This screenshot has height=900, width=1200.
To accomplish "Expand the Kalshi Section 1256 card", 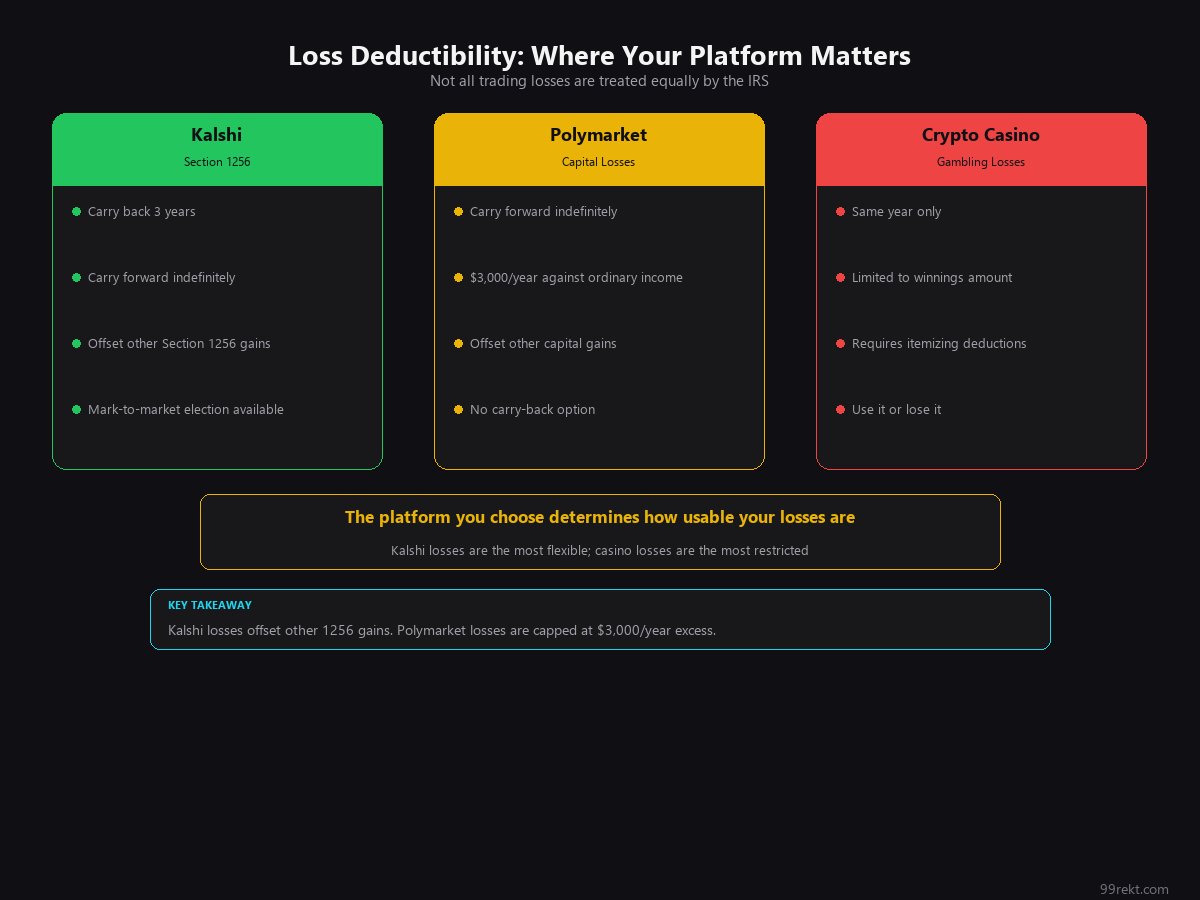I will point(217,290).
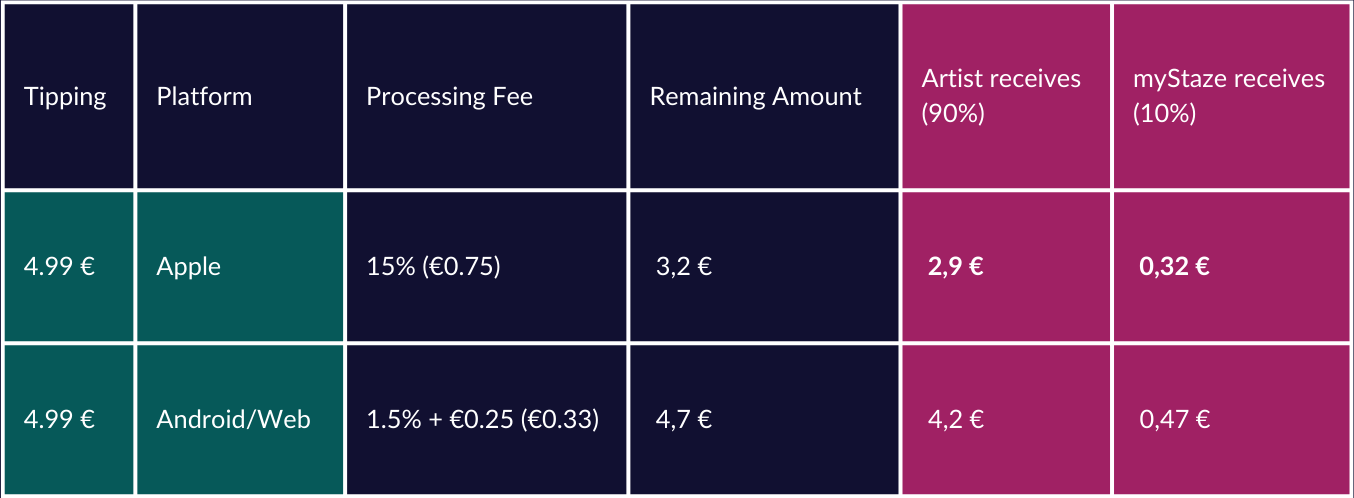This screenshot has width=1354, height=498.
Task: Select the 4.99 € tip in Android/Web row
Action: click(59, 419)
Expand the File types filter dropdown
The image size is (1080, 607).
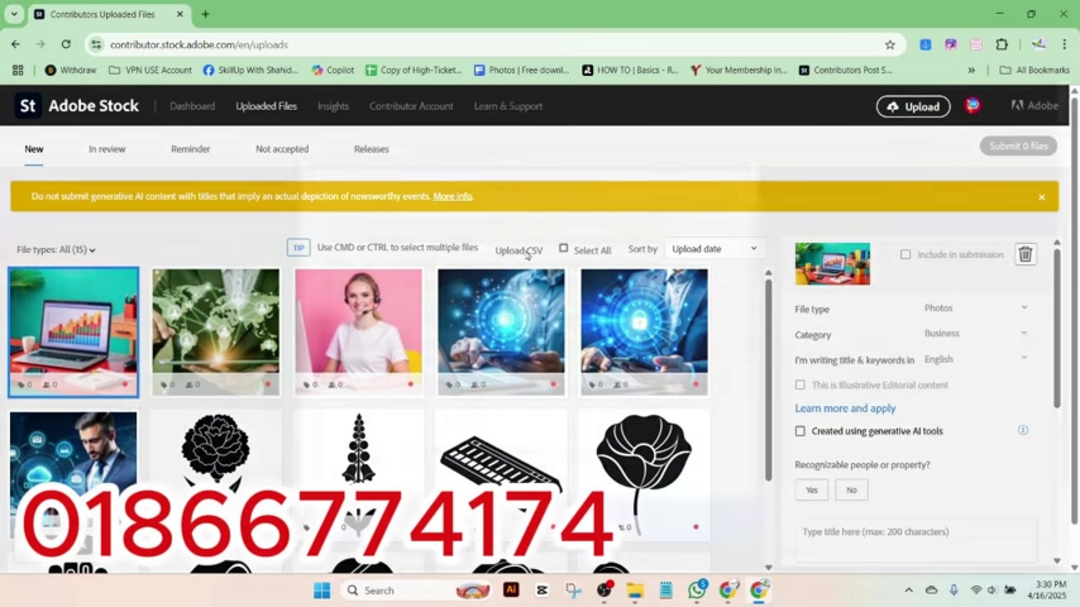click(x=56, y=250)
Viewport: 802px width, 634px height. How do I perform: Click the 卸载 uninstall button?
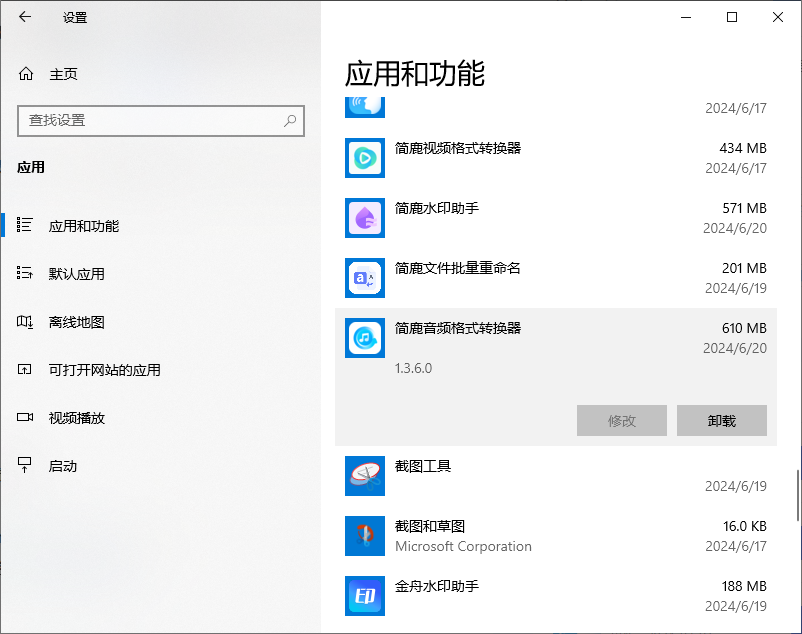coord(721,421)
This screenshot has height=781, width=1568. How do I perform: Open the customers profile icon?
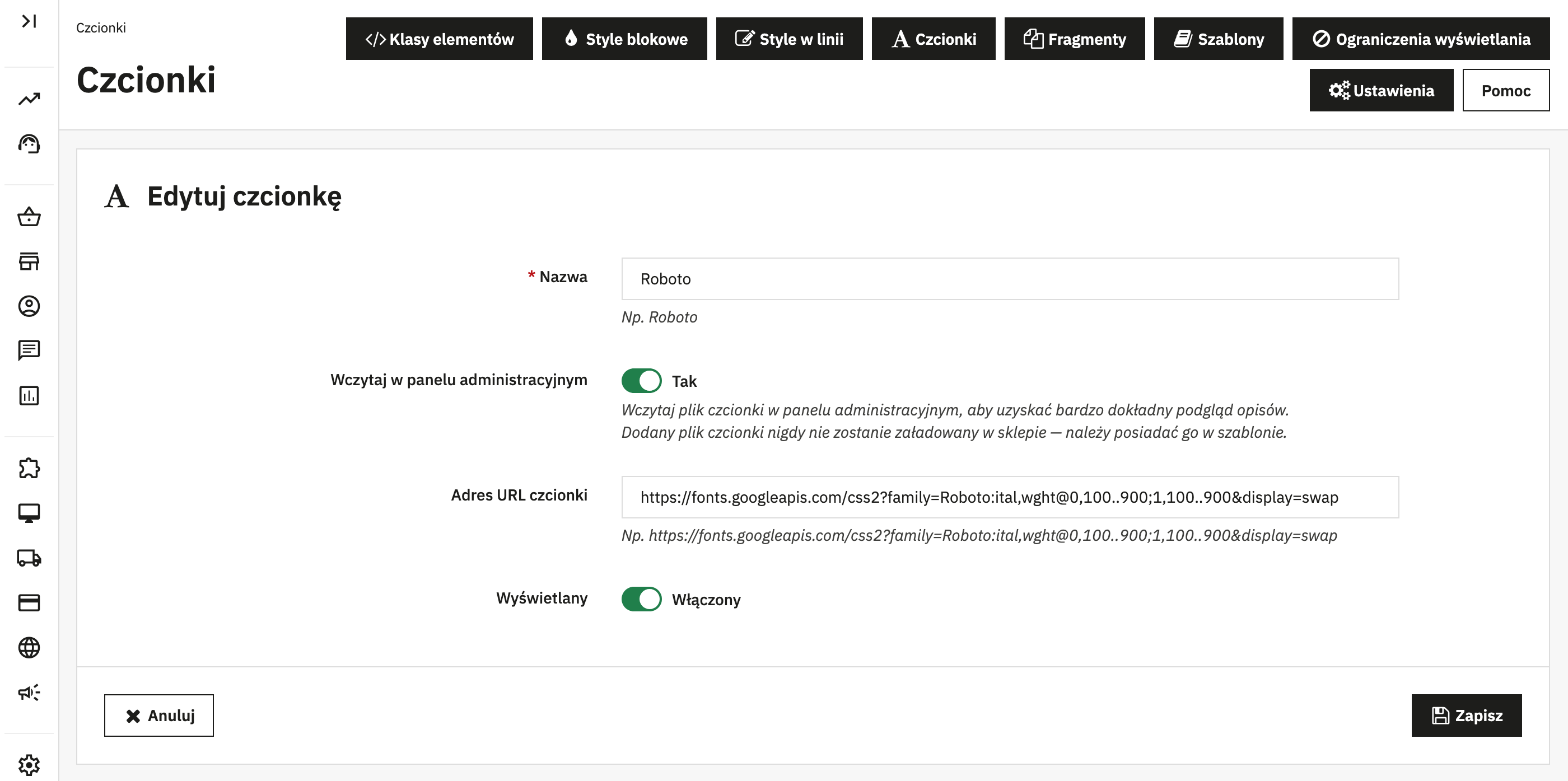[x=29, y=306]
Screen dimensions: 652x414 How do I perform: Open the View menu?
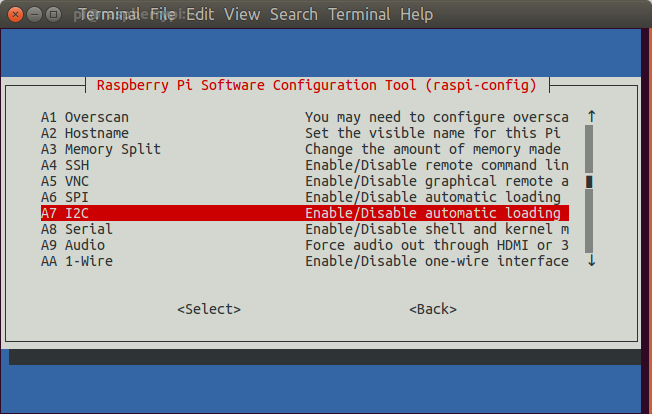click(x=242, y=15)

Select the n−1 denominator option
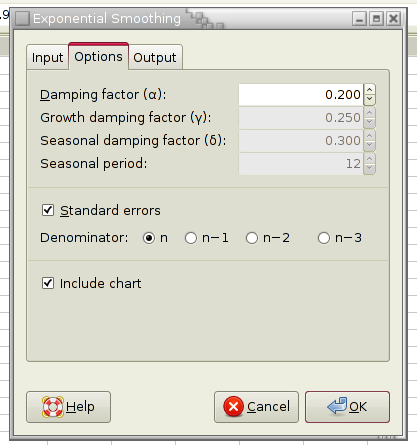191,238
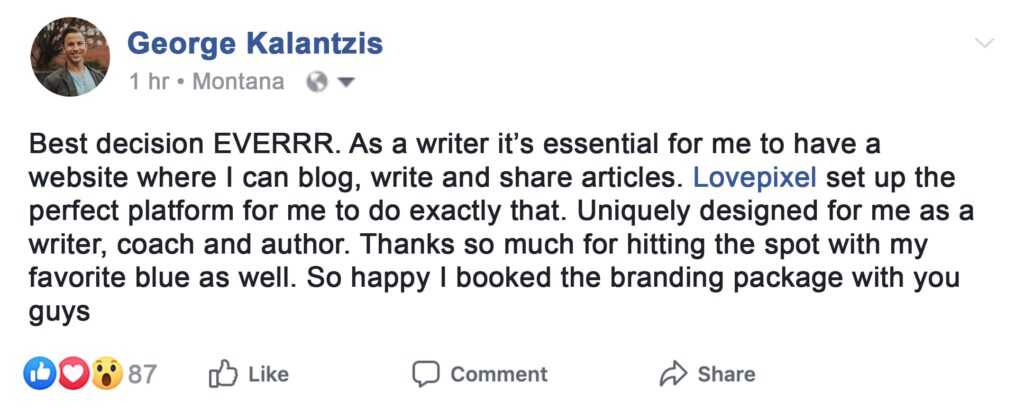Click the '1 hr' post timestamp

click(149, 82)
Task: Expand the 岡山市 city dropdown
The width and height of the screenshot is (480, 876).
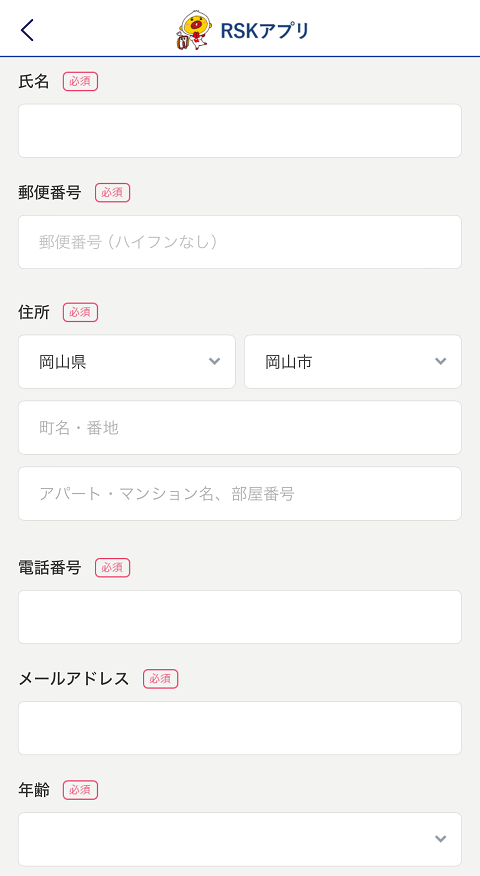Action: [x=353, y=361]
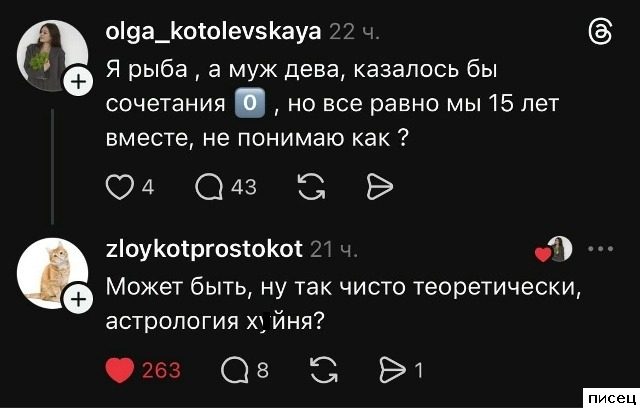Unlike zloykotprostokot's reply with red heart
This screenshot has width=640, height=408.
(120, 370)
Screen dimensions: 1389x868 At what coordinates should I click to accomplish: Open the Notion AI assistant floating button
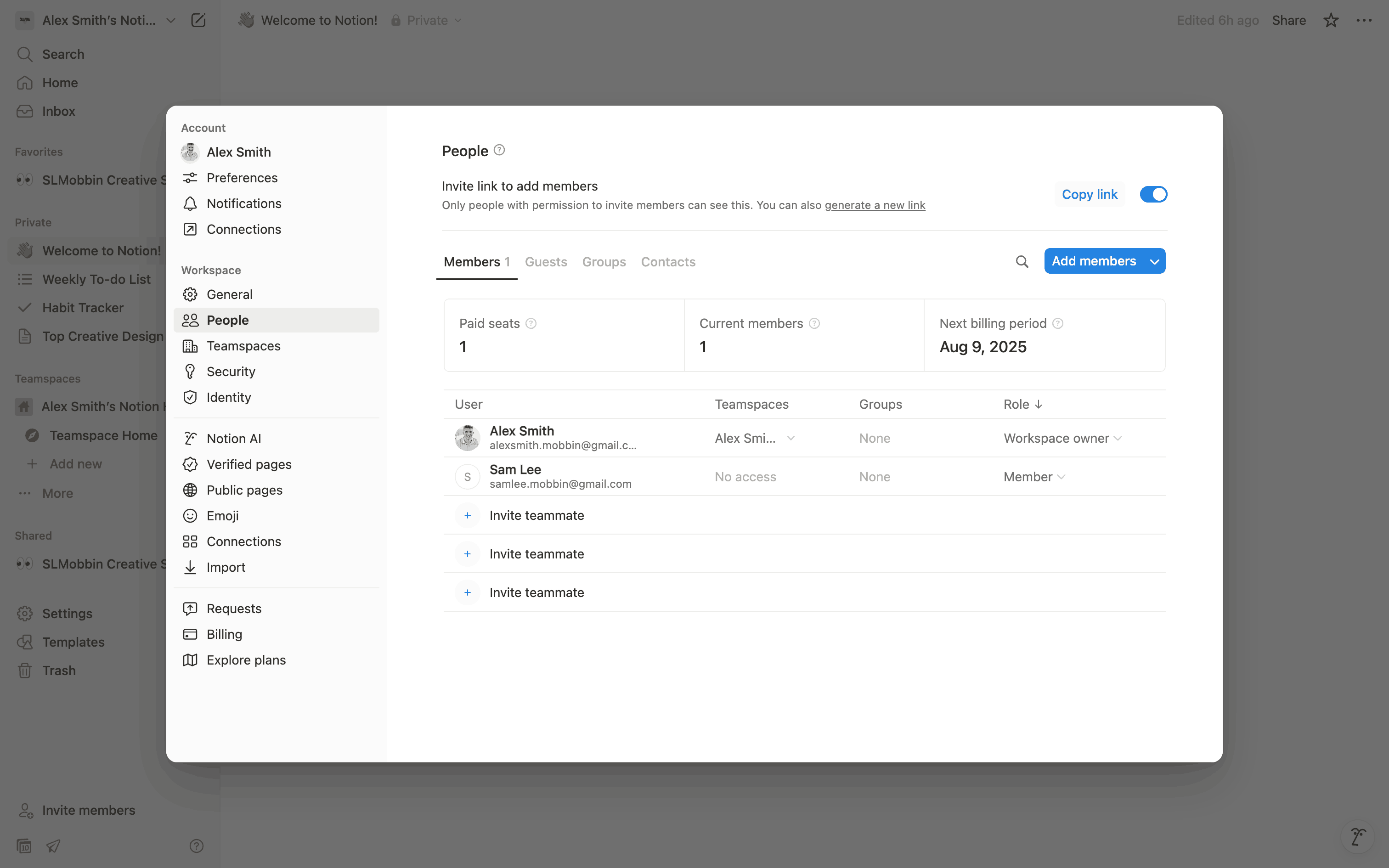[x=1357, y=836]
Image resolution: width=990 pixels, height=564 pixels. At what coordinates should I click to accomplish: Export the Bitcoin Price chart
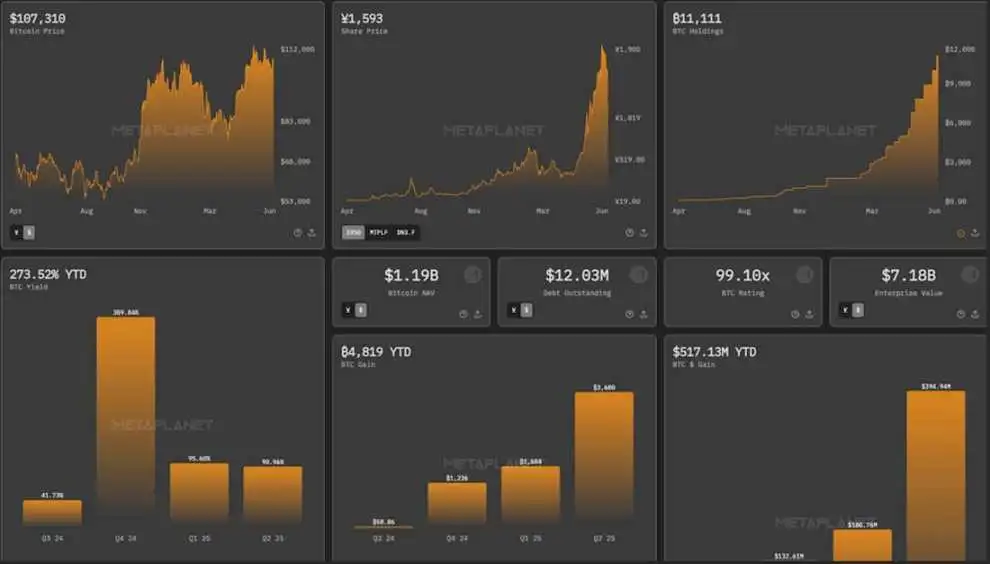click(312, 232)
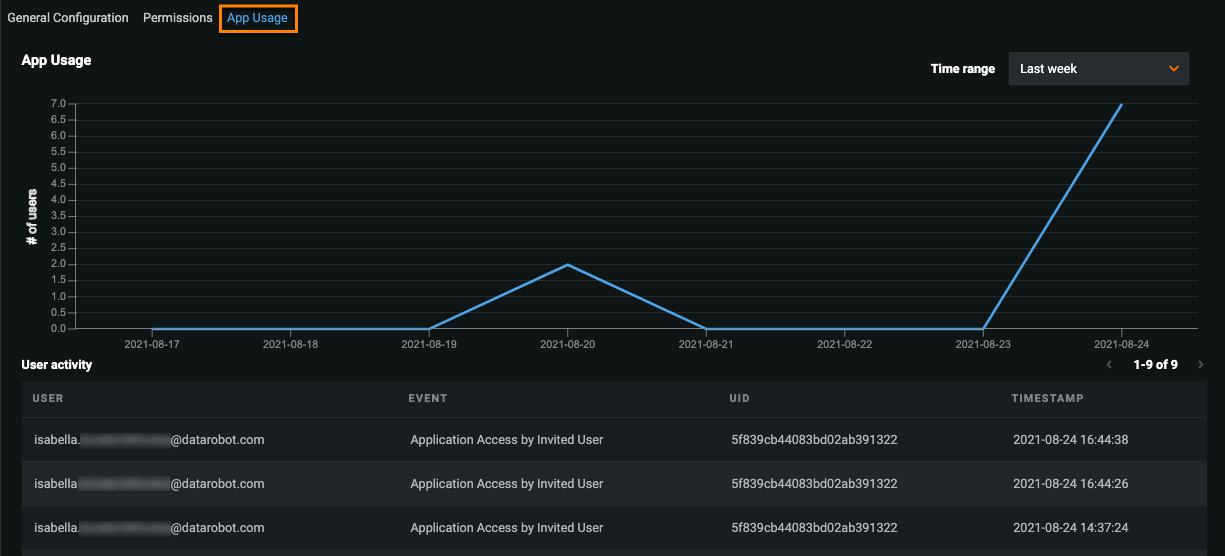Click the 1-9 of 9 pagination label

click(1155, 365)
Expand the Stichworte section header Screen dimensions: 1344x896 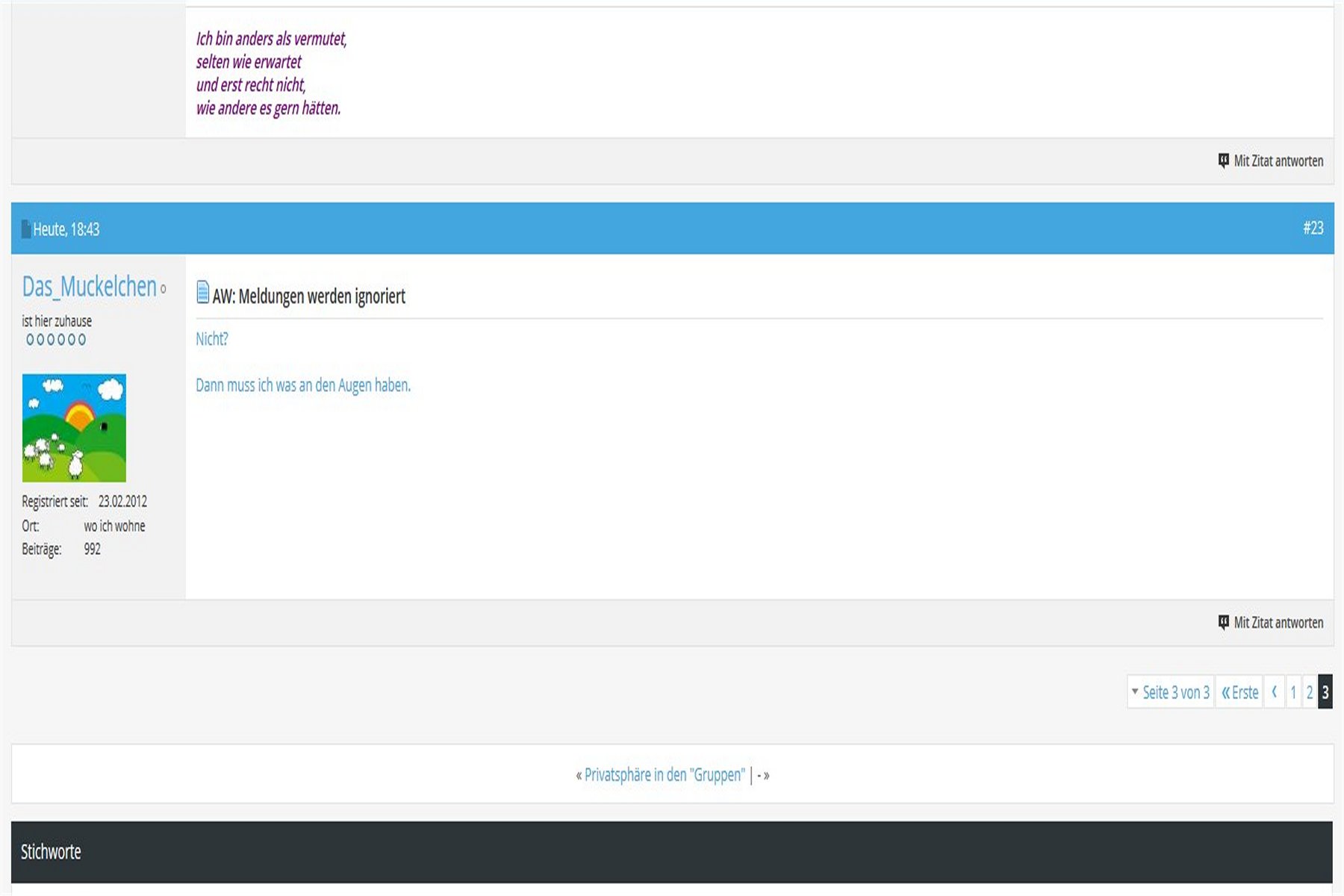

###

◆ Exercise: Please quote the items word for word, from the line containing "Viewport: 802px width, 634px" through the line containing "click(149, 82)", including both of those lines. Leave the pictures out of your answer.

◆ Written reply:
Viewport: 802px width, 634px height. How do I perform: Click the 卸载 uninstall button?
coord(721,421)
This screenshot has height=781, width=1568. How do I perform: Open the customers profile icon?
[x=29, y=306]
Screen dimensions: 652x414 How do I perform: Open the View menu?
click(x=242, y=15)

Select the n−1 denominator option
191,238
Click the '1 hr' post timestamp

click(149, 82)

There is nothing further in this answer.